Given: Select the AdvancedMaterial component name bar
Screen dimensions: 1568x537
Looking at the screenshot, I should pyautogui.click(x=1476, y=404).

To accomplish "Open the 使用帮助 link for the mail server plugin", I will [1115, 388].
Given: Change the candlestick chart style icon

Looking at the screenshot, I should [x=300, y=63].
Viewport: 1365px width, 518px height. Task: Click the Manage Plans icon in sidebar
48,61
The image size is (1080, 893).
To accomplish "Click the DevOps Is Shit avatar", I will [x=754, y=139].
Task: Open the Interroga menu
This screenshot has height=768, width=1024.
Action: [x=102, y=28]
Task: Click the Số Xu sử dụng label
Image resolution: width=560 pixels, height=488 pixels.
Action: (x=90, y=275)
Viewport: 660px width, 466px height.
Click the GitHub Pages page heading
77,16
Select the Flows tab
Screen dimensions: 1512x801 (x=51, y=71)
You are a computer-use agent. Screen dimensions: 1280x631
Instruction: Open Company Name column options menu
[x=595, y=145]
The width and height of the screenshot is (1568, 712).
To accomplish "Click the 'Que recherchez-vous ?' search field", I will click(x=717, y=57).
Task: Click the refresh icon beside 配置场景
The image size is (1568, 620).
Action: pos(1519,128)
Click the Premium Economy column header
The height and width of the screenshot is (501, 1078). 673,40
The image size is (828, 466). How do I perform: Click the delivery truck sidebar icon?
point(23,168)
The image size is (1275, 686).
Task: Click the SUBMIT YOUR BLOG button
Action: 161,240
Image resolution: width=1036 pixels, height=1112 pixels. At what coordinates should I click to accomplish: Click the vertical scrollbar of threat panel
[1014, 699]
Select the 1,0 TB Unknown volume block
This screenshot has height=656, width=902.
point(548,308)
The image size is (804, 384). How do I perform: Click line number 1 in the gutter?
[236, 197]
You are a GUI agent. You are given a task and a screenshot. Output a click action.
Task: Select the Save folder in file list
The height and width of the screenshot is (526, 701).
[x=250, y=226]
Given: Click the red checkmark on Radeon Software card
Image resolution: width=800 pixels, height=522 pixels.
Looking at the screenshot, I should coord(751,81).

——————

One line contains "Select the 1,0 TB Unknown volume block". Return that line and every later line through the end of the listing above, exactly, and nothing else.

ANSWER TO THIS EXERCISE:
Select the 1,0 TB Unknown volume block
This screenshot has height=656, width=902.
point(548,308)
The image size is (804, 384). How do I perform: Click line number 1 in the gutter?
[236, 197]
You are a GUI agent. You are given a task and a screenshot. Output a click action.
Task: Select the Save folder in file list
The height and width of the screenshot is (526, 701).
[x=250, y=226]
Given: Click the red checkmark on Radeon Software card
Image resolution: width=800 pixels, height=522 pixels.
Looking at the screenshot, I should coord(751,81).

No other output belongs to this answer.